David, a friend of mine, and I were having a conversation the other day about religion, We were both trying to understand our present day connection to Christianity. For him, he was trying to reconcile faith with his humanist upbringing and I related how I was very interested for a time in becoming a Minister when I was a teenager, and since then drifted away from mainstream Christianity although I have had an enduring, although somewhat academic, interest in Christian spirituality. It only creeps into practice through music: I sing in a Christian Evensong chorale and that experience has brought me into closer contact with Christianity. I still do not call myself a Christian, unable to accept the truth of belief as stated in the Nicene Creed.
Ironically however, singing has not brought me closer to Christian teaching per se, but rather has drawn me closer to the inspiration for the music, tapping some of the same spirit that Bach and Bruckner and Verdi sensed.
I have written a little over the years about Christianity, and I’m number one on Google for “beatitudes vs. ten commandments”, because of this post from a few years ago.
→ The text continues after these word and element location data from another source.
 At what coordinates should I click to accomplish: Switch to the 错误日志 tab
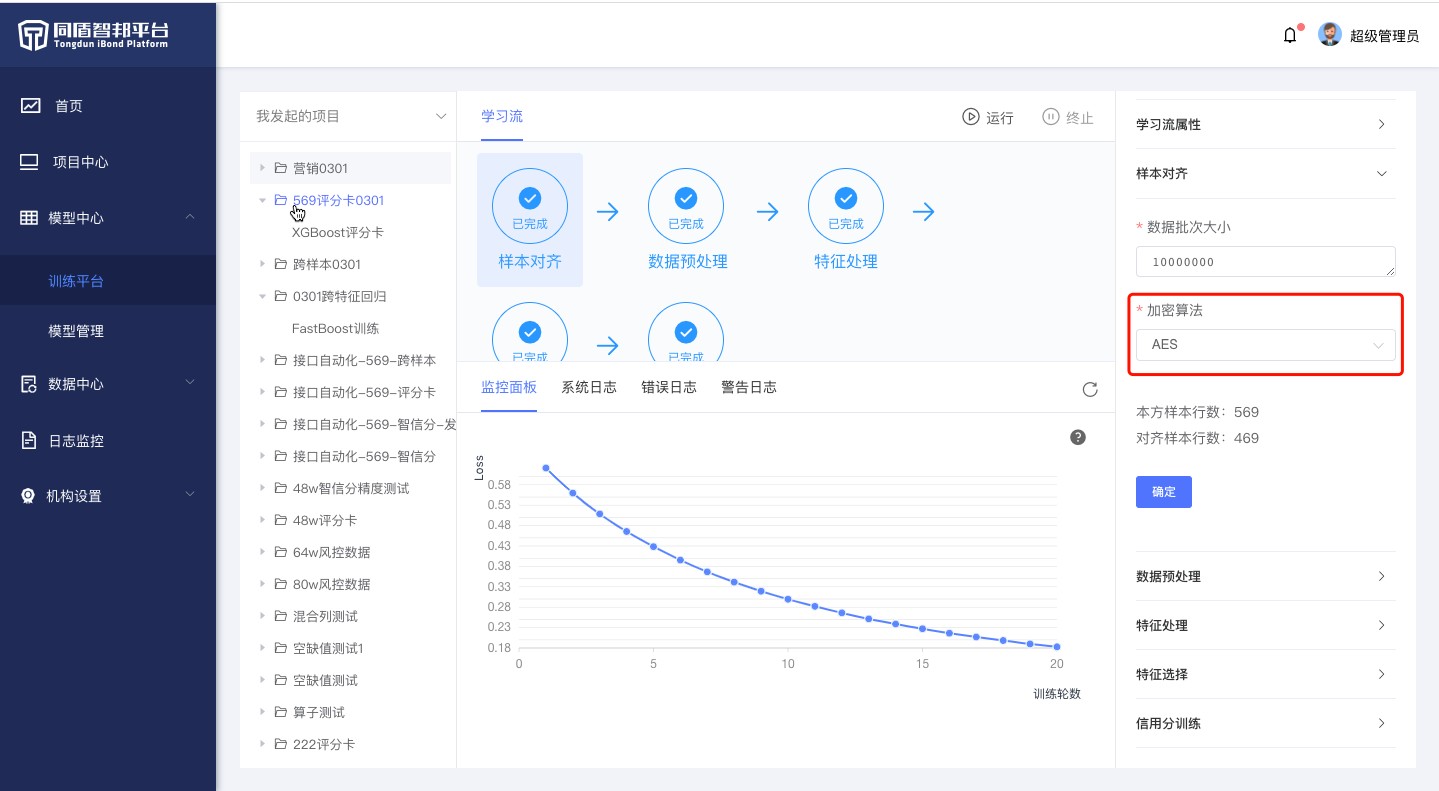pyautogui.click(x=668, y=387)
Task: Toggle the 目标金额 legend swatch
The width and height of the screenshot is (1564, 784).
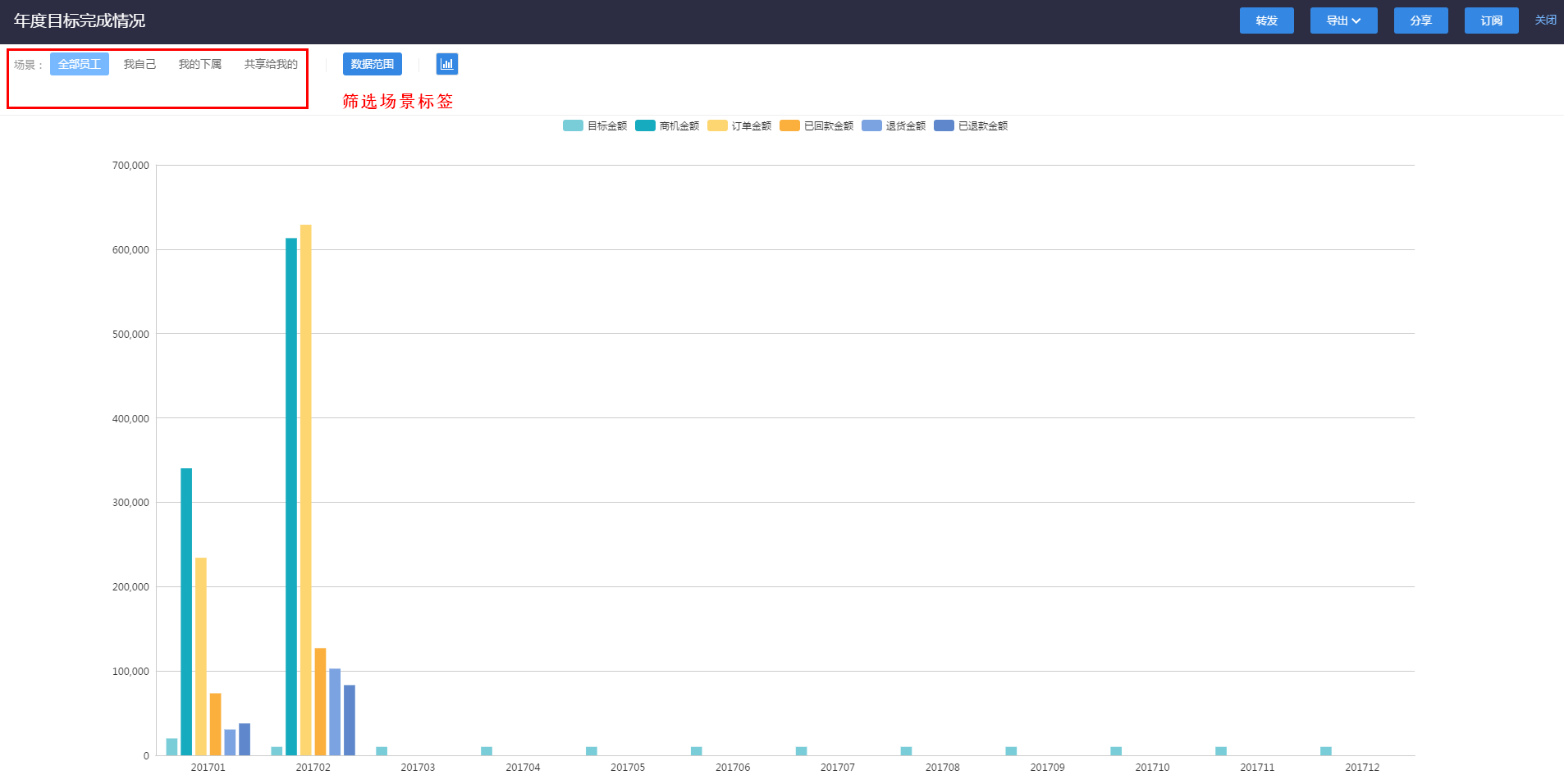Action: (x=573, y=125)
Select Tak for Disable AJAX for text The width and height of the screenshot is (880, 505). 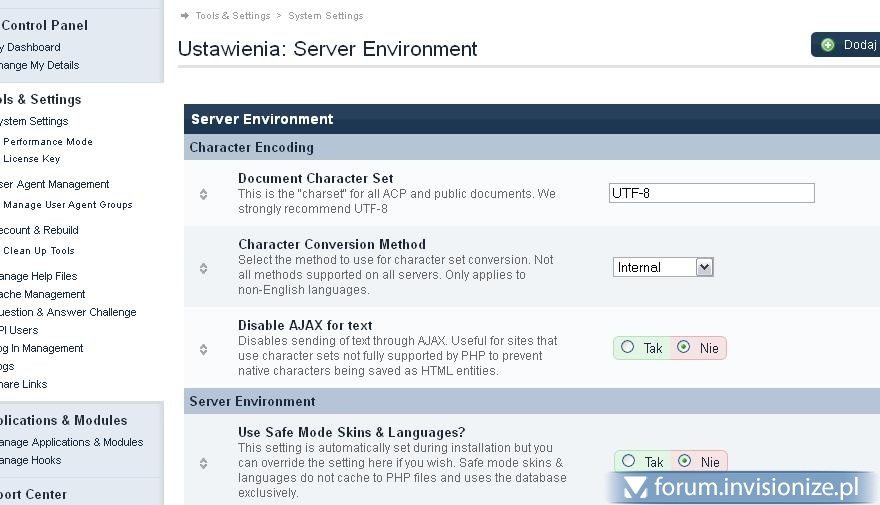pyautogui.click(x=628, y=348)

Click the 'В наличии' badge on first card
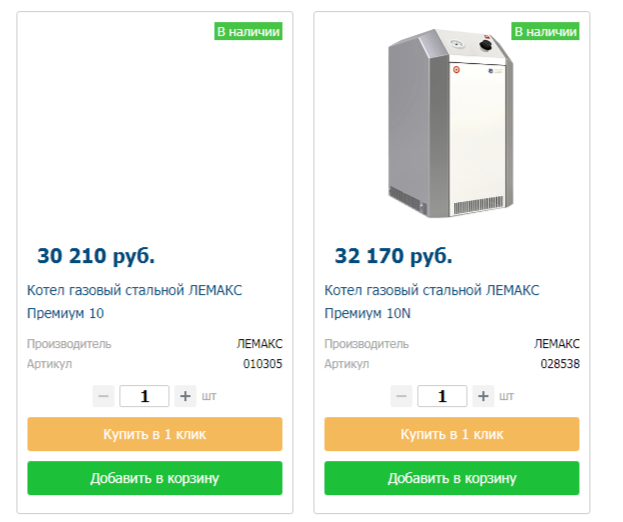248,31
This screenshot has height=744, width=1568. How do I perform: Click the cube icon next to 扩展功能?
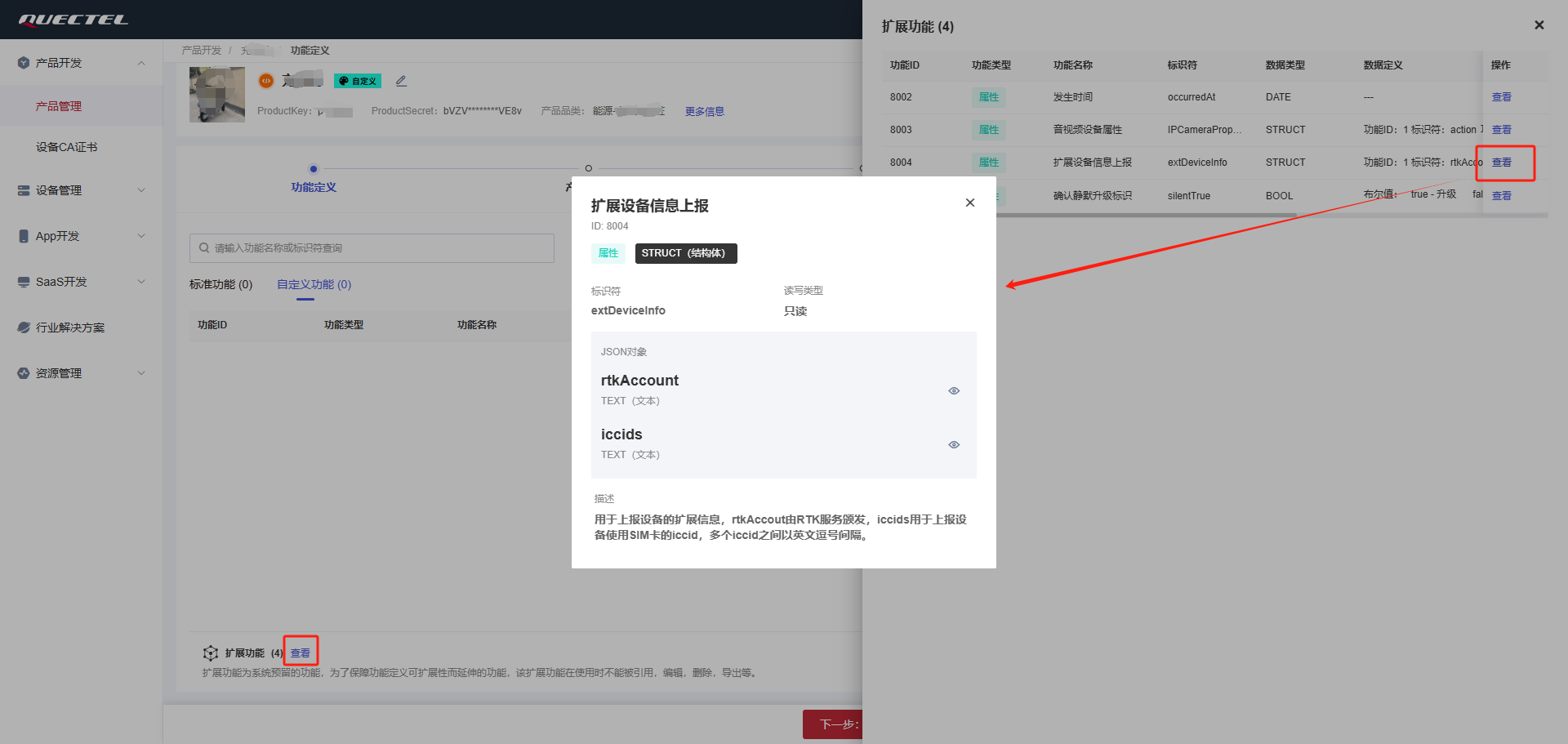(x=211, y=653)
There is much that resonates with me about Christianity, and especially from the example of Christ’s life. But there is much that I cannot abide, like the tales of genocide in the Old Testament in the name of the God that sent Christ to earth.
So in conversation with my friend I expressed a concern that so much of Christian sacred text seems to me to be pointless, and yet, if one takes this as necessarily complete, then it all must come with the territory. I can figure out how Leviticus or Daniel applies to my life today, and I cannot accept those prescritions on my life and family. So am I just to selcect and pick and choose? How is it that Christians reconcile their belief in the Bible as the exclusive source of their religion with some of the strange things that are contained in there?
My friend David gave me the appreciative answer to this question: notice what resonates with you and honour that response. There must be something to it. This is not the answer that serves to move one closer to becoming a practicing Christian, but it is a useful response for a non-Christian in understanding the value of these stories and the traditions that have supported them for thousands of years
And here, finally, is good advice. If we work on tuning ourselves, we can become more and more sensitive to what might land on us and find ways to incorporate that into the evolving beings that we are.